**Given data**
*** Begin section ***
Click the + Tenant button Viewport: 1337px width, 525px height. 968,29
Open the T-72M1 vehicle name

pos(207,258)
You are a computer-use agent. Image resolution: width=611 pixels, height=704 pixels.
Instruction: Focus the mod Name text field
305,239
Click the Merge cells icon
*** End section ***
*** Begin section ***
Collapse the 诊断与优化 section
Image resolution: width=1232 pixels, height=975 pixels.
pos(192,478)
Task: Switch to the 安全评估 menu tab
*** End section ***
**What is needed**
Copy out each line of the data above, exactly, if it lies between the line holding "Click the +" and the line holding "Click the Merge cells icon", inclusive; copy no other line.

**Task solution**
Click the + Tenant button Viewport: 1337px width, 525px height. 968,29
Open the T-72M1 vehicle name

pos(207,258)
You are a computer-use agent. Image resolution: width=611 pixels, height=704 pixels.
Instruction: Focus the mod Name text field
305,239
Click the Merge cells icon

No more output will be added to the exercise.